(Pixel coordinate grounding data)
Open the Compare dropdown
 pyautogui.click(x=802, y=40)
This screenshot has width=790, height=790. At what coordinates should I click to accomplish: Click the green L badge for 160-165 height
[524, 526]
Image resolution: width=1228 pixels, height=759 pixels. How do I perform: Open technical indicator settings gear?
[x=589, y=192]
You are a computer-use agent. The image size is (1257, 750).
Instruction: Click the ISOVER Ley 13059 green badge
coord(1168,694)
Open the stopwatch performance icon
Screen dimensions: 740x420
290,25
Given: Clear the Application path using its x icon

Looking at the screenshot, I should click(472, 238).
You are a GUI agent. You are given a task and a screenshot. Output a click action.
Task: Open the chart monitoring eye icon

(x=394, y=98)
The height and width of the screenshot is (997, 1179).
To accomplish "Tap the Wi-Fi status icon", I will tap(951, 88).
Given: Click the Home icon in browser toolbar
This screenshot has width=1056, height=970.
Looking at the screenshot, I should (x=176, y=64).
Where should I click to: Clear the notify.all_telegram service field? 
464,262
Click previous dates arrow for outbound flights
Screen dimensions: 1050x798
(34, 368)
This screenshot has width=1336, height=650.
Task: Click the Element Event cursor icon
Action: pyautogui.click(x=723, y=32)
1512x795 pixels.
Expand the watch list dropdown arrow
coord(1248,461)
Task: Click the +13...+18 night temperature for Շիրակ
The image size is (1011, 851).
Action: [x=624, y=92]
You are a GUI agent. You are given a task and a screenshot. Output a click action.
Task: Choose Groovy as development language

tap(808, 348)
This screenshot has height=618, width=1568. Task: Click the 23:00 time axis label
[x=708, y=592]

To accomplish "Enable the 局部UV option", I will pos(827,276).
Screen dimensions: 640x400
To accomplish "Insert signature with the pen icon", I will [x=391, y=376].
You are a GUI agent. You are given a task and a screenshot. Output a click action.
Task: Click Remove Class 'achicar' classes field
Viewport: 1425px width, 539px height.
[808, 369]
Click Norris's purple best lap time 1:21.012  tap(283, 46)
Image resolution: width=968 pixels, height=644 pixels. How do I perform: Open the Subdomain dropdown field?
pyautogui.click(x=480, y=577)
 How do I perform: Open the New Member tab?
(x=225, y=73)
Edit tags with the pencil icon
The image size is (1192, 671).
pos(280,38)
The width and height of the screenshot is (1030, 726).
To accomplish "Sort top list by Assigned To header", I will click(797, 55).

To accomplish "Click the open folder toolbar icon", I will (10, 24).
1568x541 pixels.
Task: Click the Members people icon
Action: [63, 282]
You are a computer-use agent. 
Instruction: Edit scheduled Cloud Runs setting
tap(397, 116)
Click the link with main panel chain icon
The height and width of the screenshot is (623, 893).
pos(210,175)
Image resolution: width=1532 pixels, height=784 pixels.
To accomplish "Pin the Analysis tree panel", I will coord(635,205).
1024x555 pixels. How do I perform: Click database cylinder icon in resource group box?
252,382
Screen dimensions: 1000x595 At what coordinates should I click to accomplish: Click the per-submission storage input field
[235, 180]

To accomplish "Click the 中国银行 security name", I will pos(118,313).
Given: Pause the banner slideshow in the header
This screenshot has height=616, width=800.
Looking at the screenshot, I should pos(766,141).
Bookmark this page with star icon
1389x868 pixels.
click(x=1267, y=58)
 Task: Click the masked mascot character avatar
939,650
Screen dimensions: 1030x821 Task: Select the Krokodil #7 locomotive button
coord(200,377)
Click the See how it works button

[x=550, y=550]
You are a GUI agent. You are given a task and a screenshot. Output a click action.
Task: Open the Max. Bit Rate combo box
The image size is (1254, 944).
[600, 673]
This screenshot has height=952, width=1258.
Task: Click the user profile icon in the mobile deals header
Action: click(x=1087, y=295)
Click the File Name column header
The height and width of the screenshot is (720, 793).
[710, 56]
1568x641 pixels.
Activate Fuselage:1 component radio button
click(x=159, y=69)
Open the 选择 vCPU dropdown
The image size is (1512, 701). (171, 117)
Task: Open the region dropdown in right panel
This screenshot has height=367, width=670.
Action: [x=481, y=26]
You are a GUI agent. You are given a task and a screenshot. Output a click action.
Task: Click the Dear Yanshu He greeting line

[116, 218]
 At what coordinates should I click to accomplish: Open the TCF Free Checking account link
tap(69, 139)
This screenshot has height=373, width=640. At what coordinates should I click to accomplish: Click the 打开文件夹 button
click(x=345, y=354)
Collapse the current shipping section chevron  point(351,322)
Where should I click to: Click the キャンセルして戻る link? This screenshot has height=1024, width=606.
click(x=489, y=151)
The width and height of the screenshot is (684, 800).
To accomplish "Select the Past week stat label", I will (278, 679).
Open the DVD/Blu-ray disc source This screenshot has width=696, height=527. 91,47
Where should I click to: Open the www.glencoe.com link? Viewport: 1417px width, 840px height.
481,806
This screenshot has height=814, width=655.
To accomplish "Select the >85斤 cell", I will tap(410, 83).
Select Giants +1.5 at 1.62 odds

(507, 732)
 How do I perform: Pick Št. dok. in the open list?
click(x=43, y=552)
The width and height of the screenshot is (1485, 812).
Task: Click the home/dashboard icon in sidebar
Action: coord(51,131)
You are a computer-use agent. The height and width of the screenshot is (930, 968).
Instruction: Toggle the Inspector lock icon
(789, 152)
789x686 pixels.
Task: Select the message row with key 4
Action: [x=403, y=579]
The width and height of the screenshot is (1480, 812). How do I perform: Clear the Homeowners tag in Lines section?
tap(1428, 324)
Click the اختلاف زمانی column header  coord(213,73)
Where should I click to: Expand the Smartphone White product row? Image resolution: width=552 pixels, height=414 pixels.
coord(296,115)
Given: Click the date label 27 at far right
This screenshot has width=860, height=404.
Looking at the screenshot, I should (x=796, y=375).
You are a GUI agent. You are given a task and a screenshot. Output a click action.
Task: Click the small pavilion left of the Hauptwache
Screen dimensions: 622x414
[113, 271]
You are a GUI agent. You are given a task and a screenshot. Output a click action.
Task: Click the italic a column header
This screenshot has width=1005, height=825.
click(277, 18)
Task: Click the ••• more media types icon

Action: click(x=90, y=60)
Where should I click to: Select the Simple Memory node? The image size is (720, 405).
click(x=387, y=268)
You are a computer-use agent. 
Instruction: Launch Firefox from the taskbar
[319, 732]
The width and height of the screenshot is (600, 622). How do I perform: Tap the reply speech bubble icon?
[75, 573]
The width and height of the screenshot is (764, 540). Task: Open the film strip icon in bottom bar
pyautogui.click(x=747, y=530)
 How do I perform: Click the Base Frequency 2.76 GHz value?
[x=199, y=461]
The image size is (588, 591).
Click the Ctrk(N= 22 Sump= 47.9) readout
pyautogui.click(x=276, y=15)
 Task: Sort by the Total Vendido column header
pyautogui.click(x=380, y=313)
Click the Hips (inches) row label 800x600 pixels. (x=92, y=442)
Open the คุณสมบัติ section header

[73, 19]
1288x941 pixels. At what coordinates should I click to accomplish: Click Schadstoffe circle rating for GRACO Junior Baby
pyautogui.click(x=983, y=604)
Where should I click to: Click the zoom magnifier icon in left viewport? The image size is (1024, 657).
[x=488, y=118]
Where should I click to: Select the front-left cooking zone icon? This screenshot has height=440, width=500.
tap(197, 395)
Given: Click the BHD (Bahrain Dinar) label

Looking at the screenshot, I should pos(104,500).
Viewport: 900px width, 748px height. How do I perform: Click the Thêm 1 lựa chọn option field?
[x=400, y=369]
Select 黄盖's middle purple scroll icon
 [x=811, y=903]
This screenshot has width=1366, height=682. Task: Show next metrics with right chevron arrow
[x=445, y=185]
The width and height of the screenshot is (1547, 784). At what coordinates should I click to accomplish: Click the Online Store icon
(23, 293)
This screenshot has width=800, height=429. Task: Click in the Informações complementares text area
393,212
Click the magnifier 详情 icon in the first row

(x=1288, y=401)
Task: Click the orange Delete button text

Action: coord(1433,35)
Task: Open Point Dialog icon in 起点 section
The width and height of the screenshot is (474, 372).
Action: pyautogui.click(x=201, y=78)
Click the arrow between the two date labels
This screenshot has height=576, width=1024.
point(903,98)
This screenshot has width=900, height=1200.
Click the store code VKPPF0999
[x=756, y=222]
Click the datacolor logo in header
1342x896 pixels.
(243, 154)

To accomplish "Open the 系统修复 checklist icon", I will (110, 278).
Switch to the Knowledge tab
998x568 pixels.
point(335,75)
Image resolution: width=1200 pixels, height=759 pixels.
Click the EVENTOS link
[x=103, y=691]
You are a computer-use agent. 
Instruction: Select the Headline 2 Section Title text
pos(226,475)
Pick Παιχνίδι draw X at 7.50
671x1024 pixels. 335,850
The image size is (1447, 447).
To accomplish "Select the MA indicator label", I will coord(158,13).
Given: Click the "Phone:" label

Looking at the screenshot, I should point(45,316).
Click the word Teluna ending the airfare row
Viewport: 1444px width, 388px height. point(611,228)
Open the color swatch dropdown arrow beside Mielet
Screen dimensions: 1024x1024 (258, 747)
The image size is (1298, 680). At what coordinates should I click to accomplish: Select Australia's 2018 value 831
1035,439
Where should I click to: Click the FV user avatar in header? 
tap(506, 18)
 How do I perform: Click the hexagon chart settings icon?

- **EXERCISE PROMPT**
Each line in the entries above, starting at the line with "This screenshot has height=618, width=1568." and ending at the line with "Task: Click Remove", is to be printed exactly, and only those lines.

- **TASK RESULT**
This screenshot has height=618, width=1568. Task: Click the 23:00 time axis label
[x=708, y=592]

To accomplish "Enable the 局部UV option", I will pos(827,276).
Screen dimensions: 640x400
To accomplish "Insert signature with the pen icon", I will [x=391, y=376].
You are a GUI agent. You are given a task and a screenshot. Output a click action.
Task: Click Remove Class 'achicar' classes field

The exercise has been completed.